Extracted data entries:

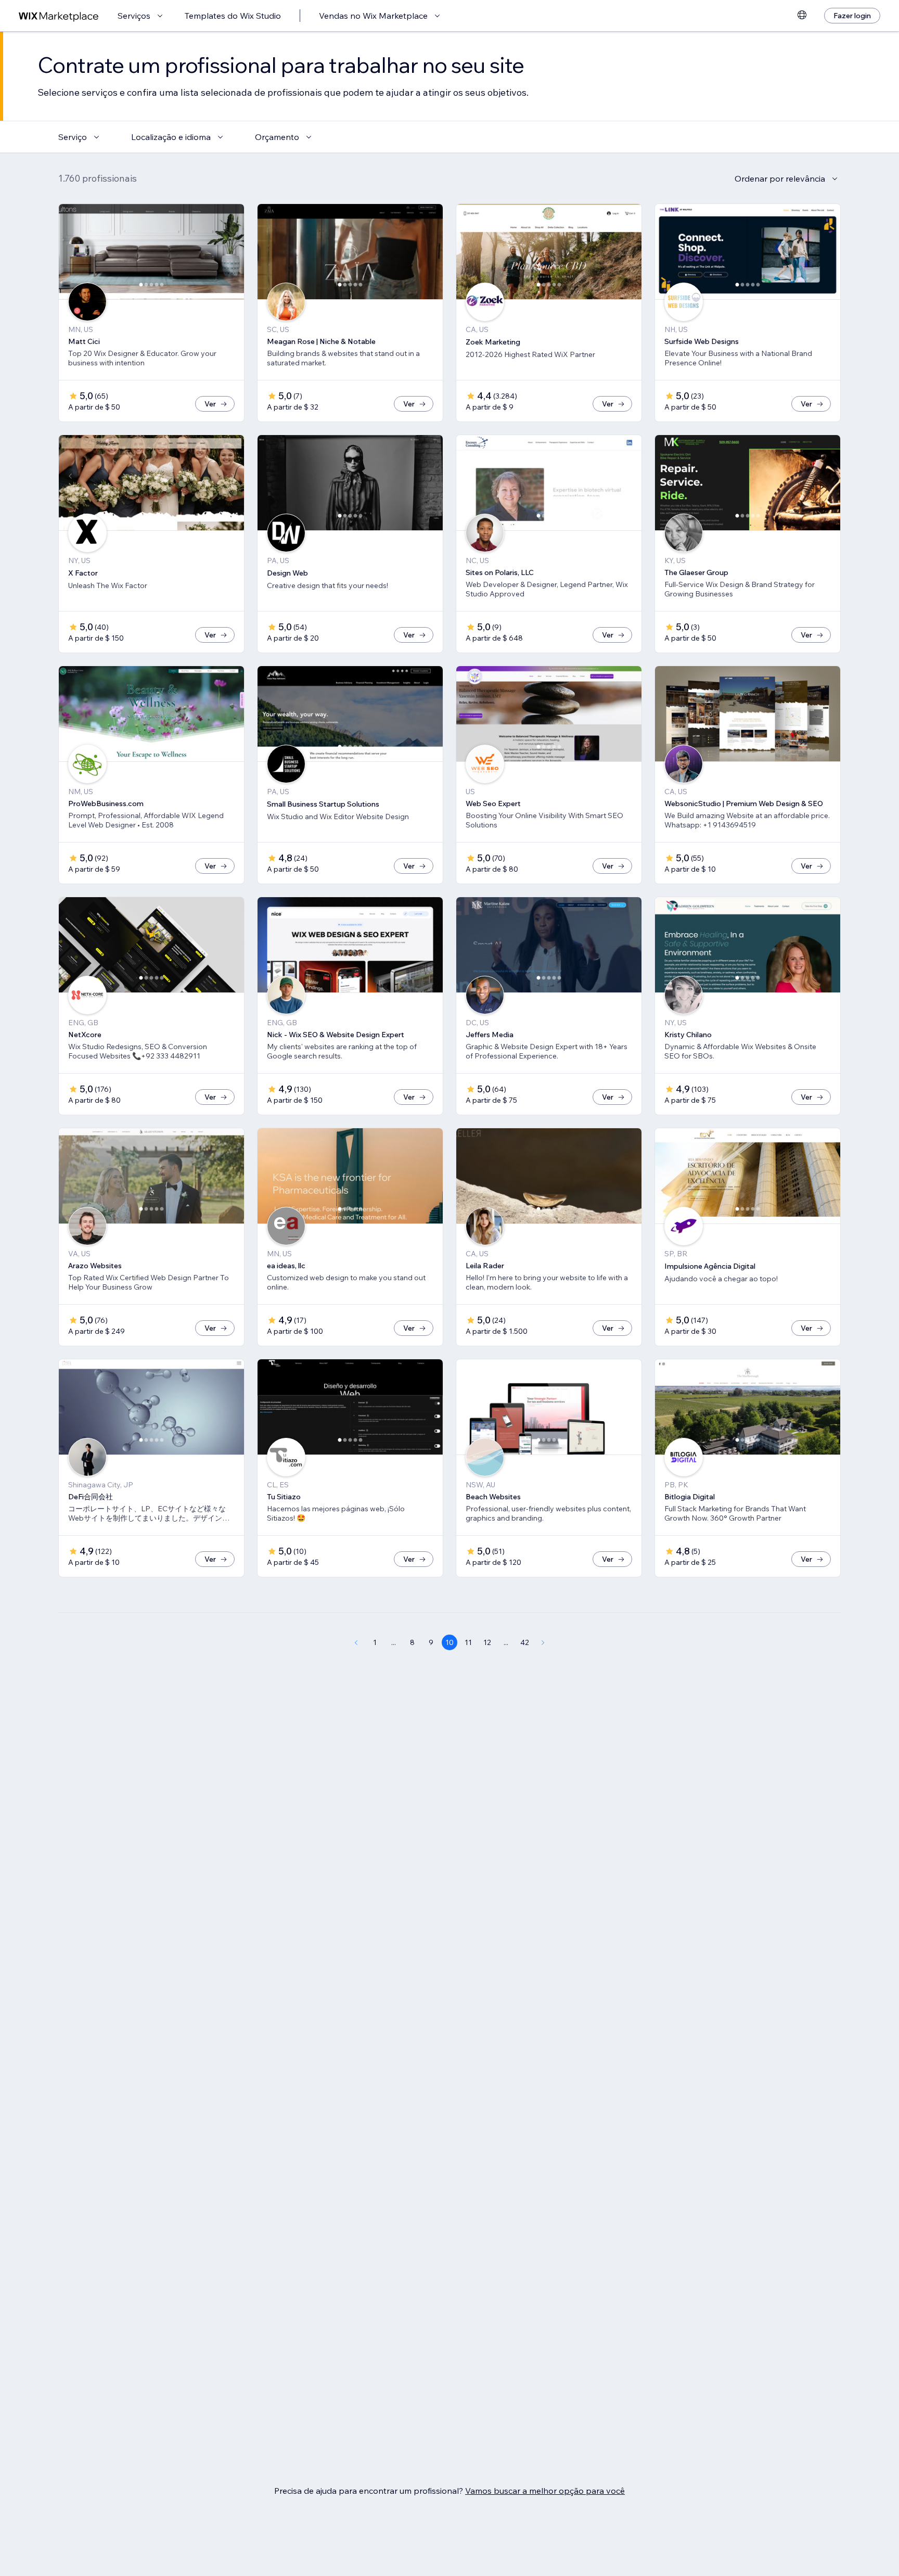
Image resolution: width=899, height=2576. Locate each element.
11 (468, 1642)
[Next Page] (543, 1642)
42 (524, 1642)
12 (487, 1642)
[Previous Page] (356, 1642)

> **About this task**:
In your copy of the entries above, leave out the pictures and keep every word exact.

> **Reply to the exercise**:
Image resolution: width=899, height=2576. Locate each element.
11 (468, 1642)
[Next Page] (543, 1642)
42 (524, 1642)
12 (487, 1642)
[Previous Page] (356, 1642)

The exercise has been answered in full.